Коррадо готов был выложить все начистоту убитой горем матери, но в то же время рассудил, что его семья всегда жила и живет в притеснении, и решил выпросить что-нибудь взамен.

– Вы где остановились?

– Каид разрешил нам устроиться в небольшом доме, он уже обставлен кроватями и прочим. А что?

– За то, что расскажу тебе, пусть мою семью устроят в таком же доме как ваш. Ночью похолодает, а у нас и ни дров не хватит, ни покрывал, чтобы не замерзнуть.

– Этого мы исполнить не можем. Нам в этих стенах ничего не принадлежит, как мы можем кого-то устроить в каком-то доме?

– Там, где поселил вас каид, наверняка, достаточно места.

– Закон пророка запрещает спать под одной крышей с зимми больше трех дней подряд.

– Тогда пусть будет на три дня… потом попросишь у своего будущего зятя каида найти вам другой дом.

– Может конюшня подойдет? – спросила Джаля, имея в виду, подойдет ли такое пристанище христианам.

– Если ваш закон ничего не говорит по поводу житья под одной крышей с мулами, тогда подойдет и конюшня.

У Джали от таких слов дух перехватило, она отметила, что наглости Коррадо нет границ.

– Хочешь унизить нас? А за что? Мало того, что ты мне сделал?
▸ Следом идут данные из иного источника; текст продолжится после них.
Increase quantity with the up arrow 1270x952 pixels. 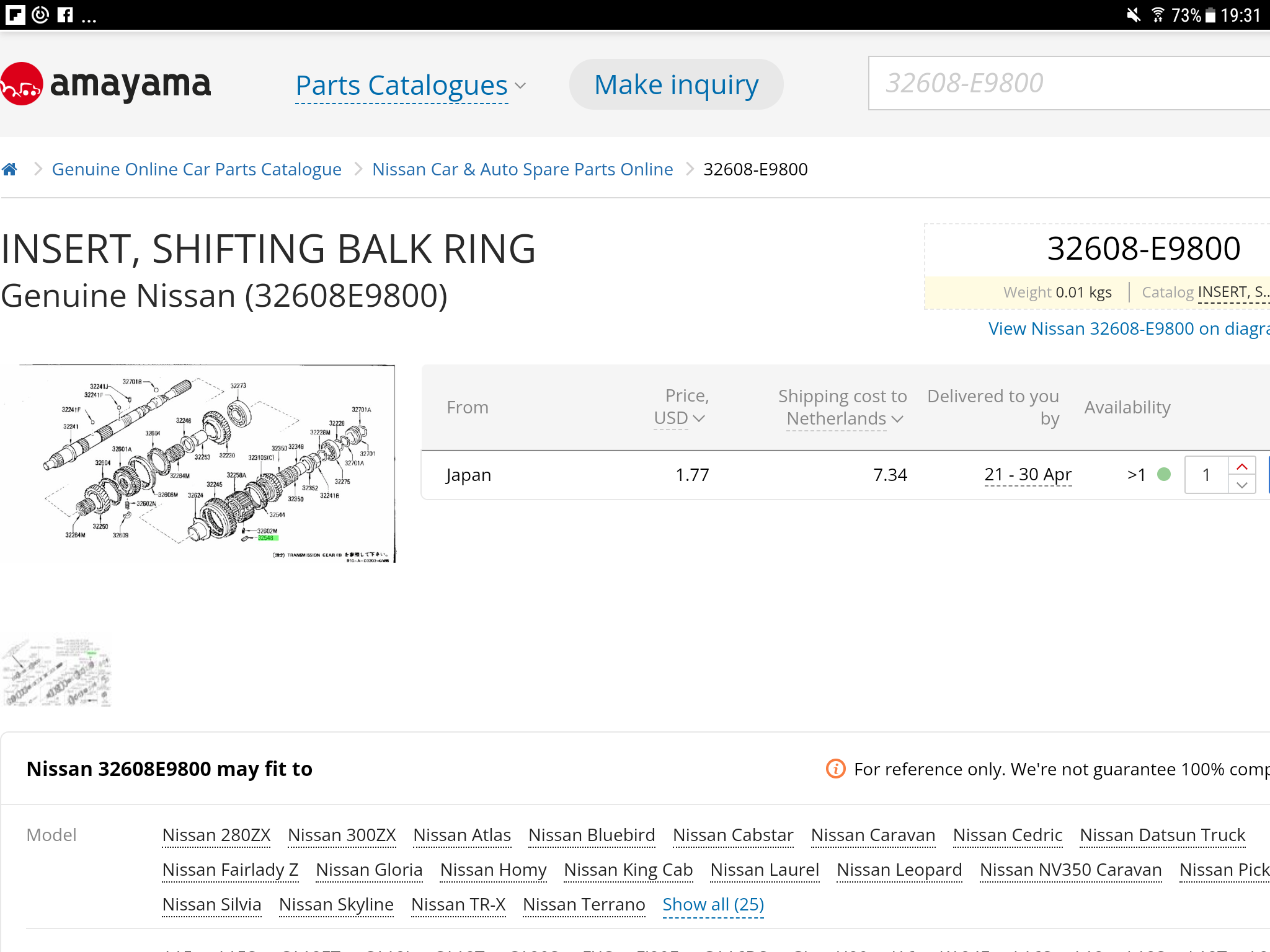pos(1241,466)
У Джали на глаза навернулись слезы.

При виде слез и при ее словах лицо Коррадо вдруг запылало от стыда. Он отвернулся, уставился на стоявшие неподалеку деревья, лишь бы не смотреть в глаза Джале.

– Я тебе ничего не сделал, – выдавил он, все также глядя вдаль, на детей, которые играли, силясь изловить убегавшую от них курицу.

– Я знаю, что ты был там… и ты тоже знаешь, что я тебя видела. Ты смотрел на меня, а я смотрела на тебя; тут ты не ври! Когда через год после этого я снова увидела тебя в рабаде, всей душой пожелала тебе смерти. Если бы я рассказала всем, что случилось, я уверена, что мое желание исполнилось бы; но что стало бы потом с Надирой, с ее спокойной жизнью? А тебе было столько же лет, сколько Умару, и мне было совестно перед Аллахом желать смерти десятилетнему мальчонке, еще постыднее, чем встречаться с тобой на улице. Я ненавидела тебя всей душой, Коррадо! И не могу перестать ненавидеть даже сегодня… ты – воплощение моего позора!

– Это глаза Надиры – воплощение позора, я уверен, что подозрение, откуда у нее такой странный цвет глаз, возникло у всех в рабаде.

– Но твои сородичи есть исток этого позора… а до подозрений мне никогда дела не было.

Коррадо набрался храбрости и взглянул ей в глаза, он увидел, что она дрожит и плачет.

– Джаля, госпожа моя, послушай! Твой позор… как будто это я носил его на себе все долгие годы. Наверное то, что я потерял своих сородичей, что заблудился здесь в горах, и есть расплата, которой меня покарали за то, что случилось с тобой.

– Расскажи, что говорил чужак, сынок, и не будем больше об этом вспоминать… Но не требуй от меня невыполнимых условий, иначе мне остается только броситься тебе в ноги, и думаю, что Умару это не понравится. Сделаю, что могу, чтобы помочь твоей семье, но не ставь это условием за слова, которые таишь.

– У меня перед глазами сейчас стоит то лучшее, что есть в Надире, чистой душой и ни в чем не виноватой. Ладно, расскажу тебе все, но ты должна верить мне, потому что то, что я сейчас скажу, может показаться нелепицей.

– Ты наверняка знаешь, кто украл мою дочь! – воскликнула она, невольно ухватив Коррадо за руку.

– Каид солгал вам: выкуп за Надиру никто просить не будет.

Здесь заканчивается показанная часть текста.